▶ **INSTRUCTIONS TO FOLLOW**:
Please copy out the novel review below word for word, in full, before the data.

━━ DOCUMENT PASSAGE

Yanagihara (The People in the Trees, 2013) takes the still-bold leap of writing about characters who don’t share her background; in addition to being male, JB is African-American, Malcolm has a black father and white mother, Willem is white, and “Jude’s race was undetermined”—deserted at birth, he was raised in a monastery and had an unspeakably traumatic childhood that’s revealed slowly over the course of the book. Two of them are gay, one straight and one bisexual. There isn’t a single significant female character, and for a long novel, there isn’t much plot. There aren’t even many markers of what’s happening in the outside world; Jude moves to a loft in SoHo as a young man, but we don’t see the neighborhood change from gritty artists’ enclave to glitzy tourist destination. What we get instead is an intensely interior look at the friends’ psyches and relationships, and it’s utterly enthralling. The four men think about work and creativity and success and failure; they cook for each other, compete with each other and jostle for each other’s affection. JB bases his entire artistic career on painting portraits of his friends, while Malcolm takes care of them by designing their apartments and houses. When Jude, as an adult, is adopted by his favorite Harvard law professor, his friends join him for Thanksgiving in Cambridge every year. And when Willem becomes a movie star, they all bask in his glow. Eventually, the tone darkens and the story narrows to focus on Jude as the pain of his past cuts deep into his carefully constructed life.

━━━━
━━ ROWS

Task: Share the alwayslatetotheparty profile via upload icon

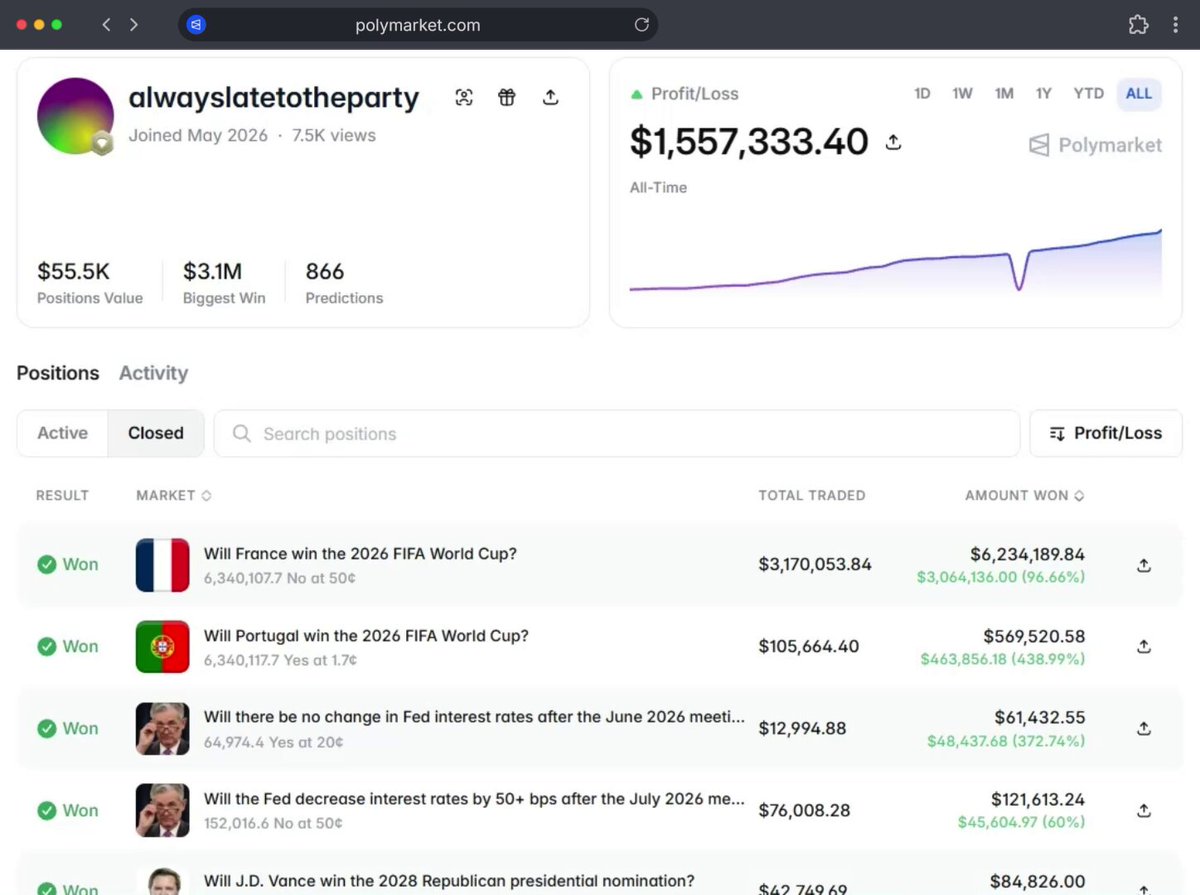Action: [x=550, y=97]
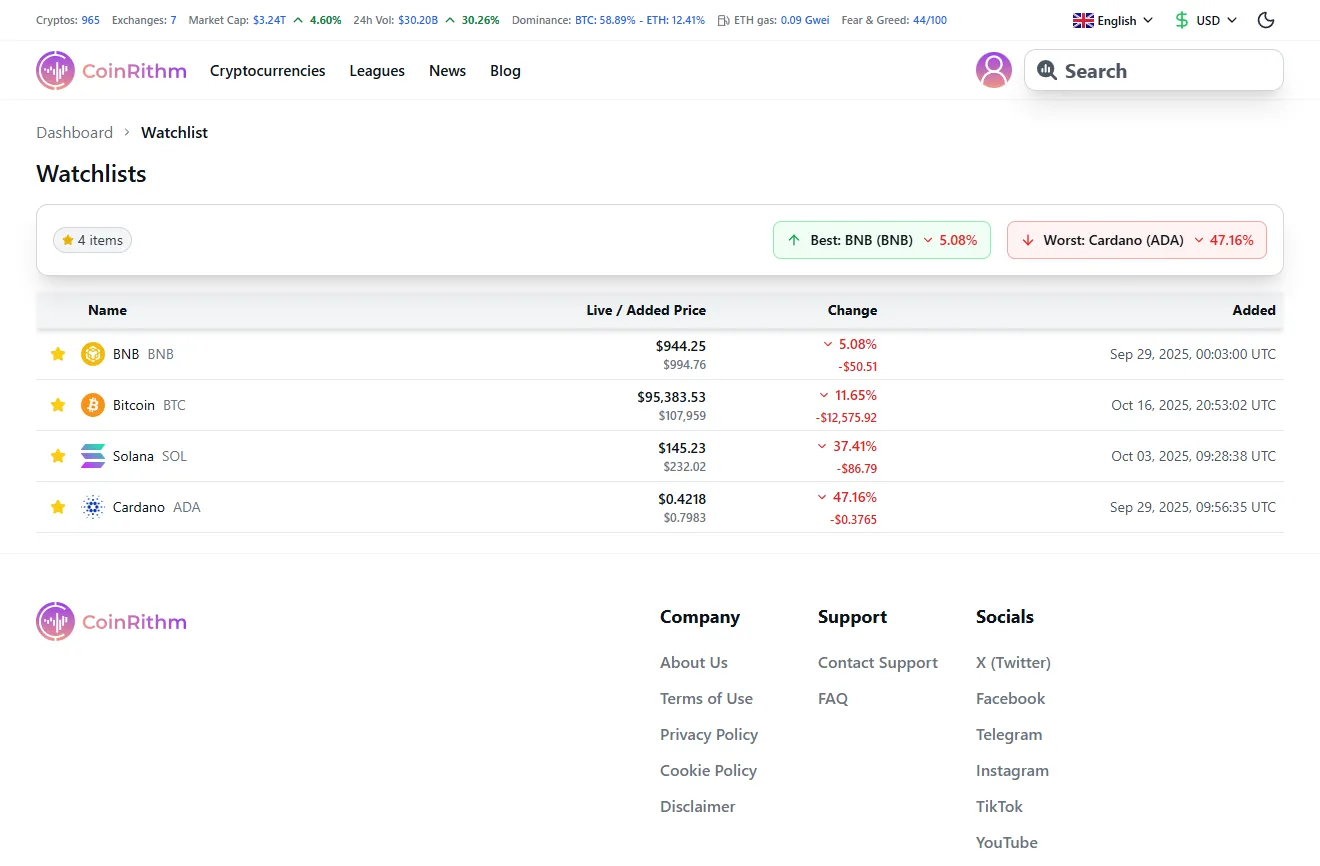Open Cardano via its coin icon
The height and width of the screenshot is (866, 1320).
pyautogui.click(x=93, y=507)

━━━━

▶ **REPLY TO THE EXERCISE**:
Yanagihara (The People in the Trees, 2013) takes the still-bold leap of writing about characters who don’t share her background; in addition to being male, JB is African-American, Malcolm has a black father and white mother, Willem is white, and “Jude’s race was undetermined”—deserted at birth, he was raised in a monastery and had an unspeakably traumatic childhood that’s revealed slowly over the course of the book. Two of them are gay, one straight and one bisexual. There isn’t a single significant female character, and for a long novel, there isn’t much plot. There aren’t even many markers of what’s happening in the outside world; Jude moves to a loft in SoHo as a young man, but we don’t see the neighborhood change from gritty artists’ enclave to glitzy tourist destination. What we get instead is an intensely interior look at the friends’ psyches and relationships, and it’s utterly enthralling. The four men think about work and creativity and success and failure; they cook for each other, compete with each other and jostle for each other’s affection. JB bases his entire artistic career on painting portraits of his friends, while Malcolm takes care of them by designing their apartments and houses. When Jude, as an adult, is adopted by his favorite Harvard law professor, his friends join him for Thanksgiving in Cambridge every year. And when Willem becomes a movie star, they all bask in his glow. Eventually, the tone darkens and the story narrows to focus on Jude as the pain of his past cuts deep into his carefully constructed life.